# Task to carry out:
In the items below, change every "Privacy Policy" to "Privacy Notice" and leave everything else as it is.

# Given records:
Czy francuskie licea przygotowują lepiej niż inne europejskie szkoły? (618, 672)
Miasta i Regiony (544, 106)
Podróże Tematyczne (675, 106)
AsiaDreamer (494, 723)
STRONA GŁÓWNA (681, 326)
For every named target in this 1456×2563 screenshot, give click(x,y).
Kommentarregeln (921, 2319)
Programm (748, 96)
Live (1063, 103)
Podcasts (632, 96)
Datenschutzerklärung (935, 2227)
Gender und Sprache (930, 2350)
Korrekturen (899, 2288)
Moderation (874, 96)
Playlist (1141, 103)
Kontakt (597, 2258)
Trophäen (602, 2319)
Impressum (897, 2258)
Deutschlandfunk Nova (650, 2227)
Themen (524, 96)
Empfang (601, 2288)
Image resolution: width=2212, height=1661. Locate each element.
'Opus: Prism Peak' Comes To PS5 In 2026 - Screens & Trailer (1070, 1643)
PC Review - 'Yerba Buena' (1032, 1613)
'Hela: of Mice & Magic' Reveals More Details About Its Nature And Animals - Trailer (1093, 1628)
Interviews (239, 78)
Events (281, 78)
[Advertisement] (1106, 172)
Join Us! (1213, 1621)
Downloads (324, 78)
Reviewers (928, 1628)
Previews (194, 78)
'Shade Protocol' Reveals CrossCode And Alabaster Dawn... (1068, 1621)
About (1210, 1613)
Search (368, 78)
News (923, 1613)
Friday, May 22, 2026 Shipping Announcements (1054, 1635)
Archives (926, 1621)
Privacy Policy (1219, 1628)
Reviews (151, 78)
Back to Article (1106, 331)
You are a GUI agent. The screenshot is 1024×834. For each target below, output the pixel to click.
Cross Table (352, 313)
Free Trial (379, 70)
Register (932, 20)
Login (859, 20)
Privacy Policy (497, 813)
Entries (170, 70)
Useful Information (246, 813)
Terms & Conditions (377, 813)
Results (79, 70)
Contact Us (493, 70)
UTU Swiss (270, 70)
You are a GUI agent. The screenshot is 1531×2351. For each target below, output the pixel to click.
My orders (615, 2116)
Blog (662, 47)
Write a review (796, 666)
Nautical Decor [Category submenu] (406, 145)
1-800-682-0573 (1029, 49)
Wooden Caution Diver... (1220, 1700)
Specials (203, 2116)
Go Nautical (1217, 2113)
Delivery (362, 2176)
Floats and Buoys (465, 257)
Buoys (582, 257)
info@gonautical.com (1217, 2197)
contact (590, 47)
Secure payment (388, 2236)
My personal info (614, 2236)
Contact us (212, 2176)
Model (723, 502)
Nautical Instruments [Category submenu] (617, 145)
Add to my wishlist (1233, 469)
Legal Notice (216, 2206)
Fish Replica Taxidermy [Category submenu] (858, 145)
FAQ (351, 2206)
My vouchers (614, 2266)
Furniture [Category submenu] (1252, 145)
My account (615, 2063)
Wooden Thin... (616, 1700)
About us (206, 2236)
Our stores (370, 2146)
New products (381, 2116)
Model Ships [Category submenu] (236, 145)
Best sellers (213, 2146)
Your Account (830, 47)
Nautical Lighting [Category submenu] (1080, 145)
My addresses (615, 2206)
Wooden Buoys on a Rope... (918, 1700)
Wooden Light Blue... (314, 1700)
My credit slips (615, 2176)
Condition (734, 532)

# Exercise answer:
Czy francuskie licea przygotowują lepiej niż inne europejskie szkoły? (618, 672)
Miasta i Regiony (544, 106)
Podróże Tematyczne (675, 106)
AsiaDreamer (494, 723)
STRONA GŁÓWNA (681, 326)
For every named target in this 1456×2563 screenshot, give click(x,y).
Kommentarregeln (921, 2319)
Programm (748, 96)
Live (1063, 103)
Podcasts (632, 96)
Datenschutzerklärung (935, 2227)
Gender und Sprache (930, 2350)
Korrekturen (899, 2288)
Moderation (874, 96)
Playlist (1141, 103)
Kontakt (597, 2258)
Trophäen (602, 2319)
Impressum (897, 2258)
Deutschlandfunk Nova (650, 2227)
Themen (524, 96)
Empfang (601, 2288)
Image resolution: width=2212, height=1661. Locate each element.
'Opus: Prism Peak' Comes To PS5 In 2026 - Screens & Trailer (1070, 1643)
PC Review - 'Yerba Buena' (1032, 1613)
'Hela: of Mice & Magic' Reveals More Details About Its Nature And Animals - Trailer (1093, 1628)
Interviews (239, 78)
Events (281, 78)
[Advertisement] (1106, 172)
Join Us! (1213, 1621)
Downloads (324, 78)
Reviewers (928, 1628)
Previews (194, 78)
'Shade Protocol' Reveals CrossCode And Alabaster Dawn... (1068, 1621)
About (1210, 1613)
Search (368, 78)
News (923, 1613)
Friday, May 22, 2026 Shipping Announcements (1054, 1635)
Archives (926, 1621)
Privacy Notice (1219, 1628)
Reviews (151, 78)
Back to Article (1106, 331)
You are a GUI agent. The screenshot is 1024×834. For each target below, output the pixel to click.
Cross Table (352, 313)
Free Trial (379, 70)
Register (932, 20)
Login (859, 20)
Privacy Notice (497, 813)
Entries (170, 70)
Useful Information (246, 813)
Terms & Conditions (377, 813)
Results (79, 70)
Contact Us (493, 70)
UTU Swiss (270, 70)
You are a GUI agent. The screenshot is 1531×2351. For each target below, output the pixel to click.
My orders (615, 2116)
Blog (662, 47)
Write a review (796, 666)
Nautical Decor [Category submenu] (406, 145)
1-800-682-0573 (1029, 49)
Wooden Caution Diver... (1220, 1700)
Specials (203, 2116)
Go Nautical (1217, 2113)
Delivery (362, 2176)
Floats and Buoys (465, 257)
Buoys (582, 257)
info@gonautical.com (1217, 2197)
contact (590, 47)
Secure payment (388, 2236)
My personal info (614, 2236)
Contact us (212, 2176)
Model (723, 502)
Nautical Instruments [Category submenu] (617, 145)
Add to my wishlist (1233, 469)
Legal Notice (216, 2206)
Fish Replica Taxidermy [Category submenu] (858, 145)
FAQ (351, 2206)
My vouchers (614, 2266)
Furniture [Category submenu] (1252, 145)
My account (615, 2063)
Wooden Thin... (616, 1700)
About us (206, 2236)
Our stores (370, 2146)
New products (381, 2116)
Model Ships [Category submenu] (236, 145)
Best sellers (213, 2146)
Your Account (830, 47)
Nautical Lighting [Category submenu] (1080, 145)
My addresses (615, 2206)
Wooden Buoys on a Rope... (918, 1700)
Wooden Light Blue... (314, 1700)
My credit slips (615, 2176)
Condition (734, 532)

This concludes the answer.